When MongoDB 3.0 arrived, it brought with it the ability to plug in storage engines into MongoDB. We anticipated that last year when we wrote about The Coming of the MongoDB Storage Engines. At that time, it was expected that RocksDB would be playing a part in the MongoDB storage engine story, but that wasn't to be. MongoDB Inc acquired the well-respected WiredTiger storage engine and company and began work integrating that.

Some might have thought that the switch by MongoDB, Inc, even though still to be fully completed and still with some issues which could cause data loss, would be the end of the story for RocksDB and MongoDB. Which is why we were quite excited by the news that Parse, part of Facebook, have actually been working on optimizing RocksDB and MongoDB. More than that though, they are already running MongoDB on RocksDB for some of Parse's production workloads.

Parse points out that Facebook already runs RocksDB as a storage component in some of their services in the announcement and that they had a lot of confidence in the maturity of RocksDB given that. More importantly, they could work with Facebook engineers who developed RocksDB.

It's not just a strategic/people decision that Parse has made though. Built using code from LevelDB and using ideas from Apache HBase, RocksDB is an LSM – Log Structured Merge-tree – storage engine designed to consume as much of the IO operations a RAM and Flash/SSD storage system can offer, with pluggable compression offering another opportunity to get great insert performance tuned to their usage. WiredTiger is capable of LSM, but the MongoDB implementation apparently limits it to only working with btree indexes and reduces its usefulness, at least for Parse.

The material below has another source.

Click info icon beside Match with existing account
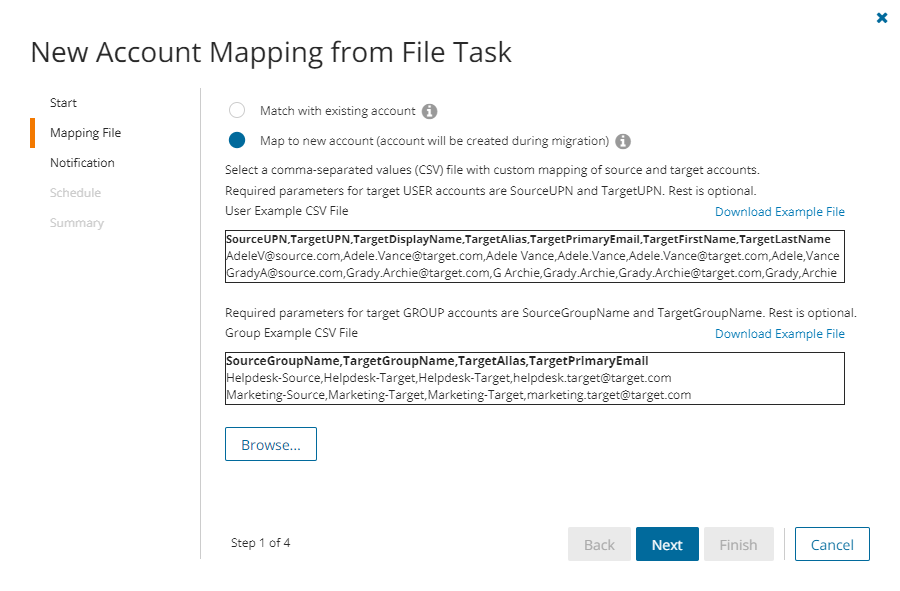Viewport: 900px width, 591px height. click(x=430, y=111)
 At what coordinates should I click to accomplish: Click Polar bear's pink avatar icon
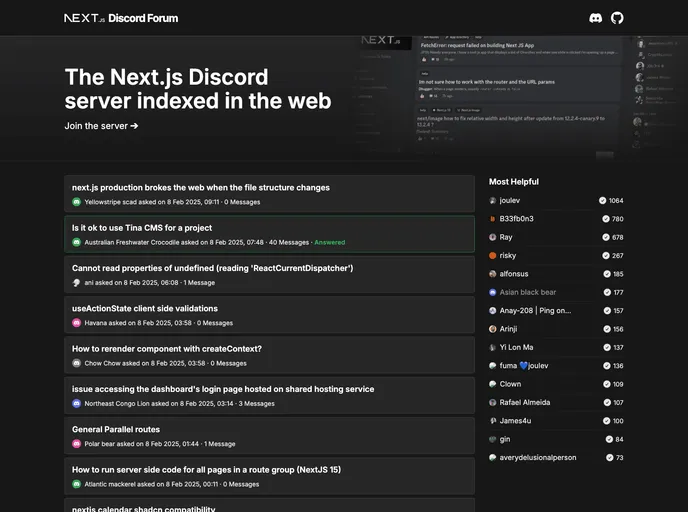pyautogui.click(x=76, y=444)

A more subtle technical issue is the one of how many files the storage engine creates. WiredTiger creates a file for every collection and every index you create. For Parse, that doesn't work very well as they have "millions of collections and tens of millions of indexes" which means a lot of files, most likely enough to start having an impact on performance at the file system level. RocksDB doesn't have that problem say Parse which is especially important given their use case of allowing numerous users to create numerous collections of data which will be subjected (or not) to a range of different queries. It's a rare, if not near unique use case so when Parse start publishing their test results, that has to be borne in mind.

But that last issue encompasses an important point. Different storage engines store data in different ways. For all the variations in performance between them, there's an equal range of ways that they can stress the underlying OS, filesystem, SSDs, RAM or CPU in different ways. From a deployment point of view, you have to treat them like completely different databases. If you've tuned your OS and resources to database X and then just switch to brand new database Y, odds are you aren't going to get the best performance and as it's a new database, there's no best practices, yet, for database Y.

It's all about gathering data, from our own testing, from your testing, and in this particular case, from Parse testing RocksDB vs WiredTiger. When you want the perfect fitting containers for databases, the rule is measure at least twice, deploy right first time.